___ DATA SHOWN ___

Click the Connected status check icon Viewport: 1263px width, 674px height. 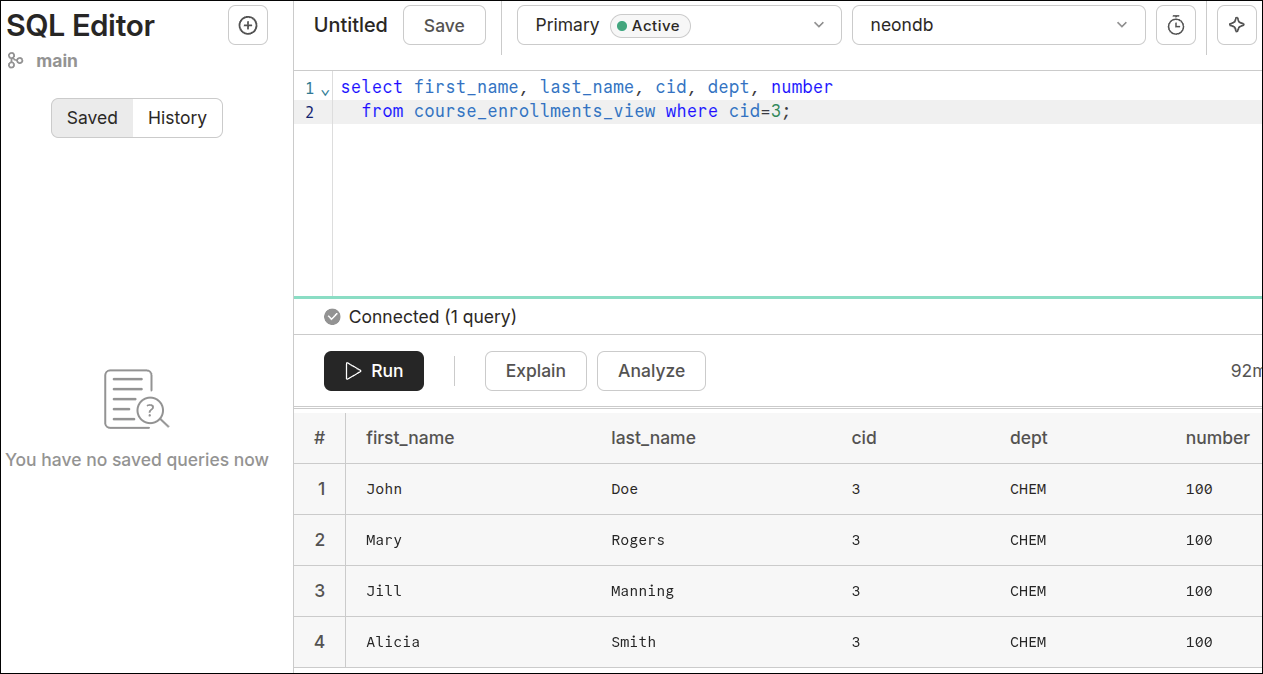click(332, 317)
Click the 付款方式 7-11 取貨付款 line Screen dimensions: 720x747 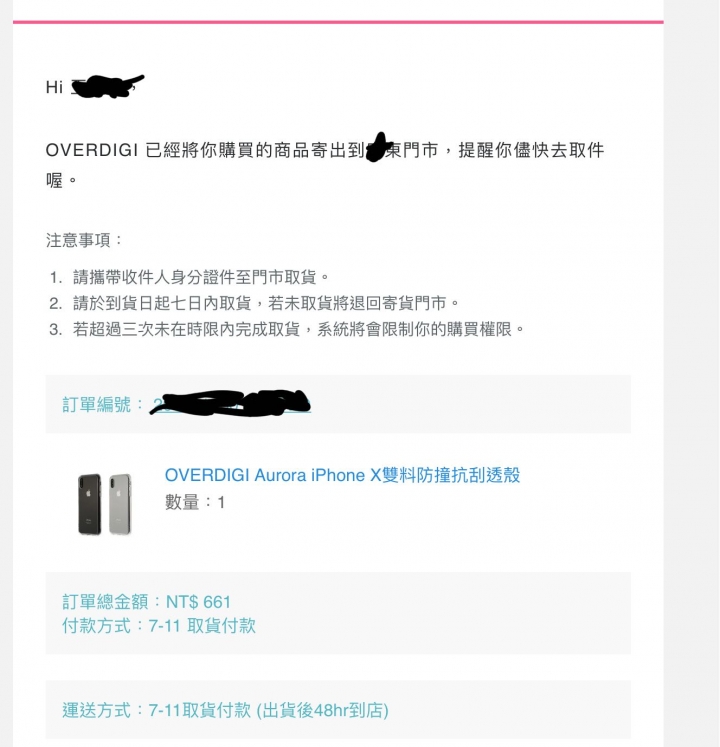click(159, 626)
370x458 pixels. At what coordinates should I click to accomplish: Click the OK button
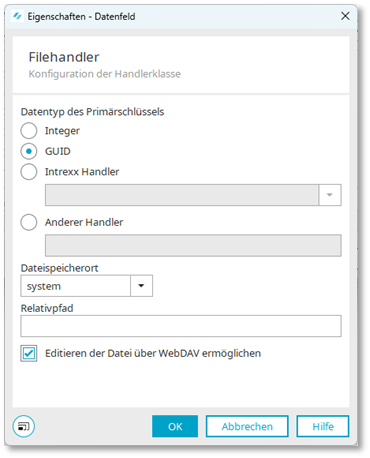[x=175, y=426]
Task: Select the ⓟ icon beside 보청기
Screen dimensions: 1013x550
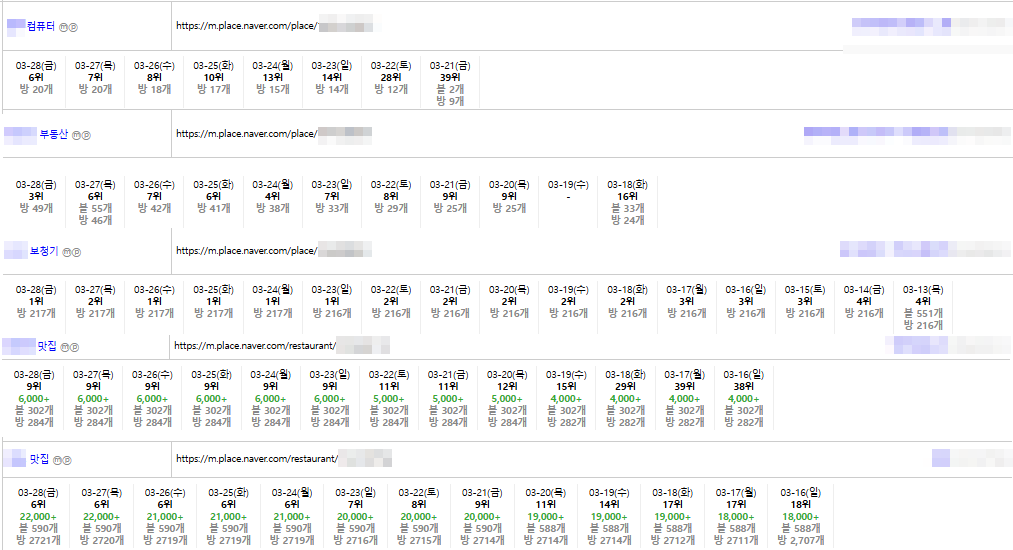Action: pos(76,253)
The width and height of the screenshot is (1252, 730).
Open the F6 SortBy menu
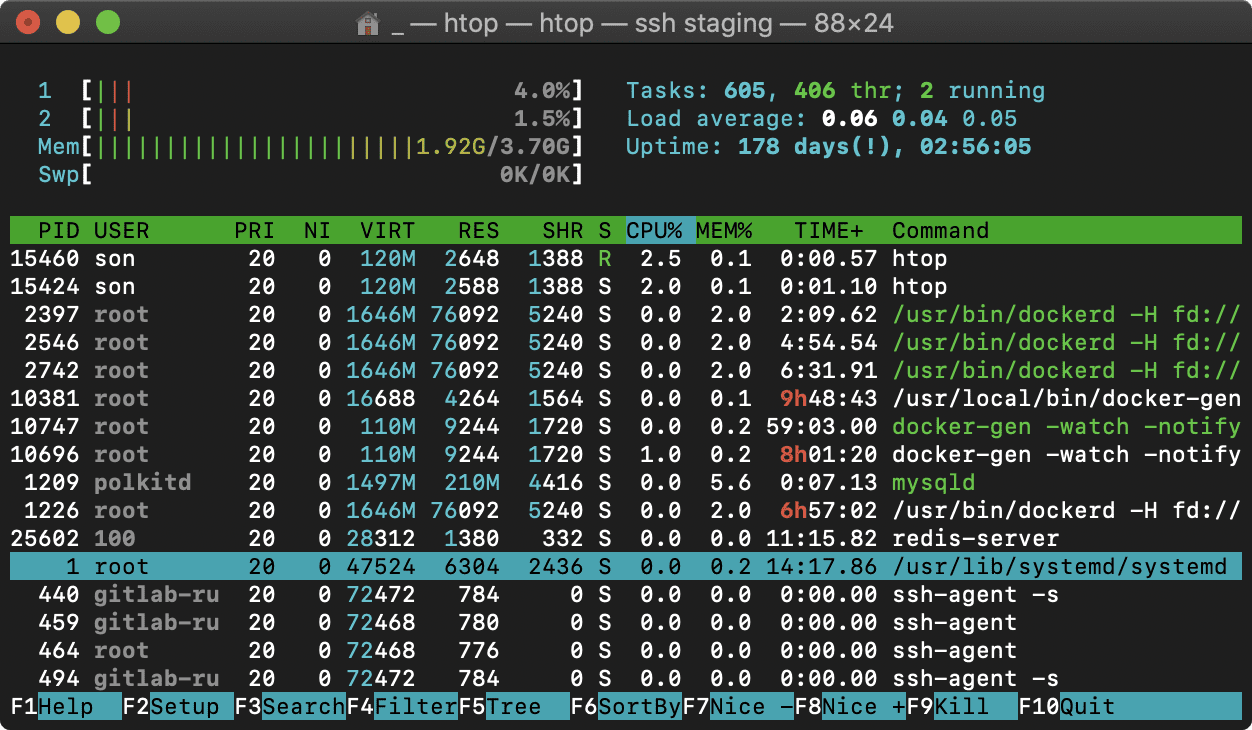(x=626, y=707)
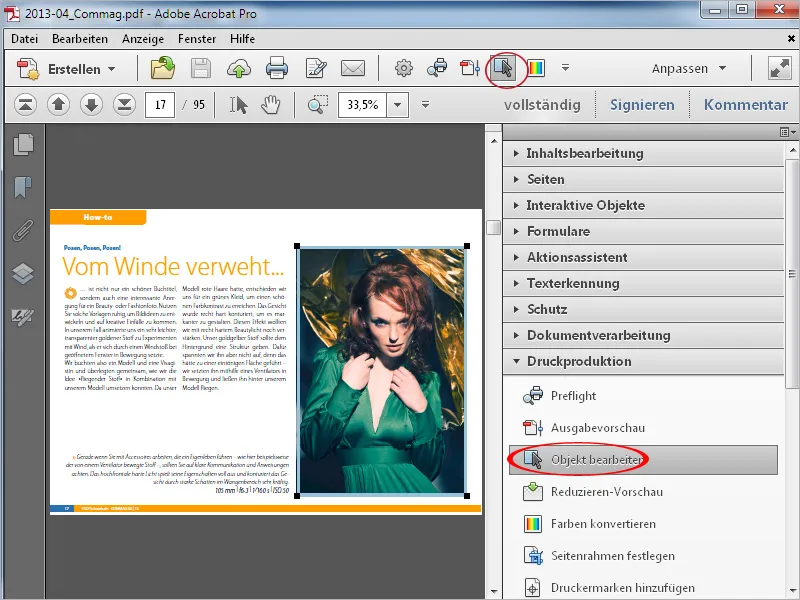Go to the next page arrow

90,105

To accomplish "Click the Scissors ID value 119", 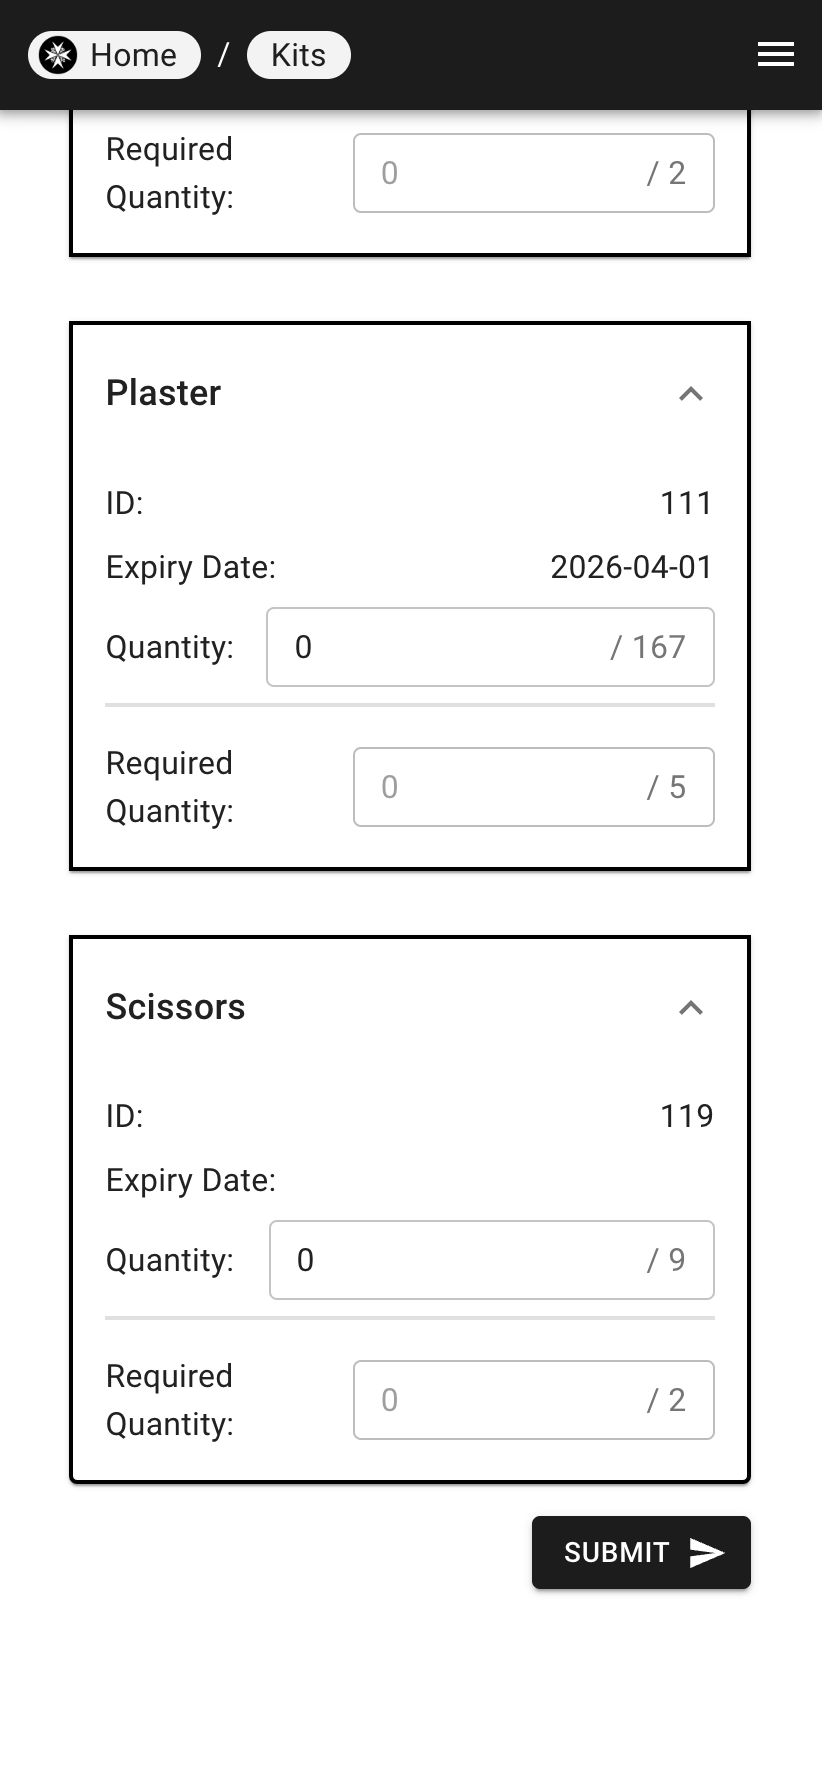I will point(686,1116).
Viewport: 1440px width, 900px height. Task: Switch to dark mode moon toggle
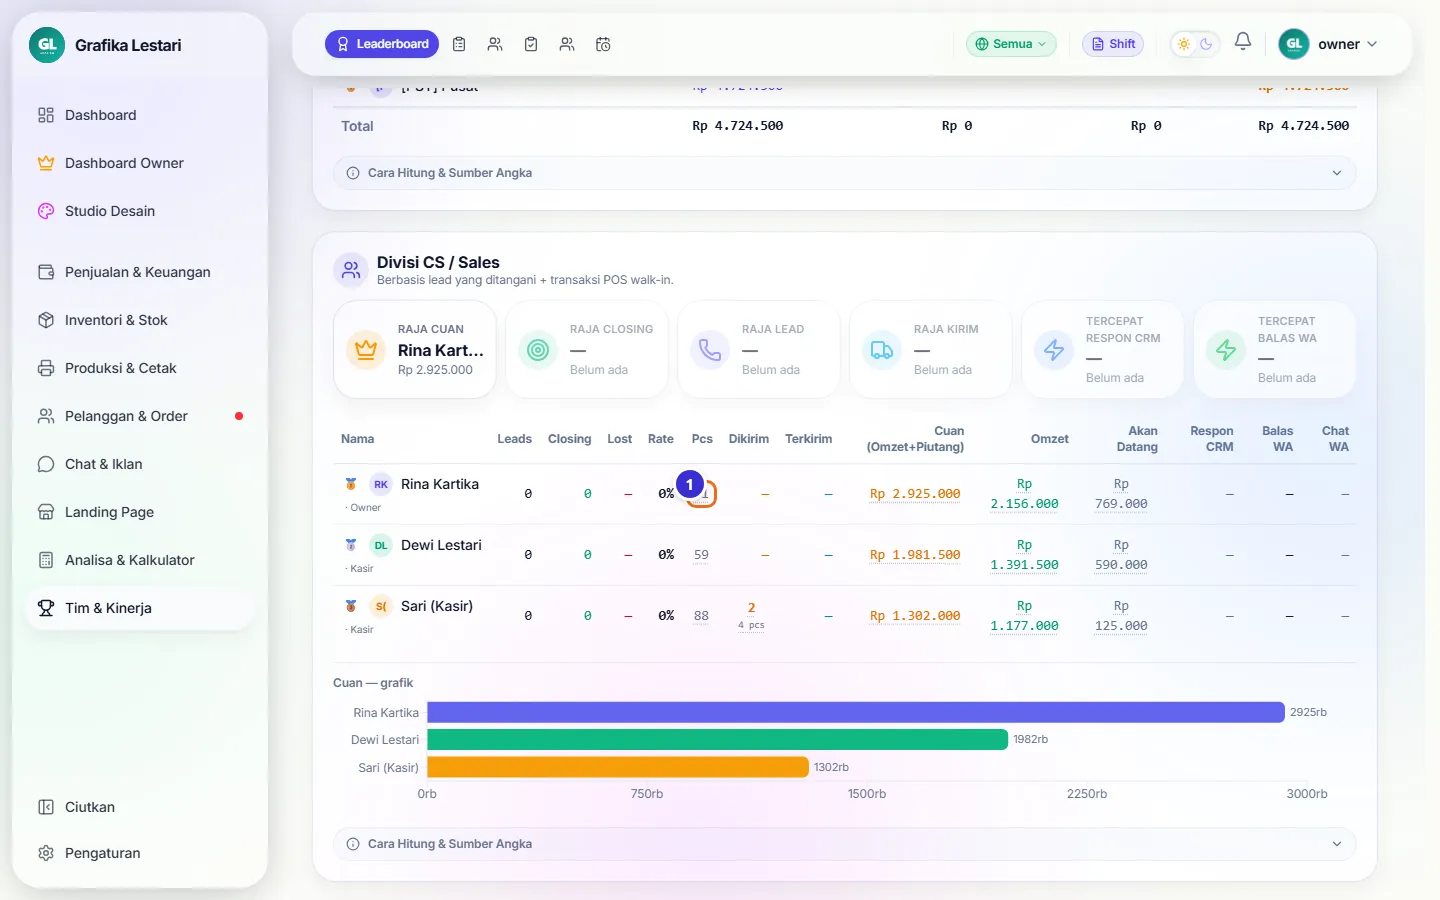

___

Of the records above, copy each line that includes "Task".

§ **EXERCISE RESPONSE**:
Task: Select the ⓟ icon beside 보청기
Viewport: 1440px width, 900px height. Task: Switch to dark mode moon toggle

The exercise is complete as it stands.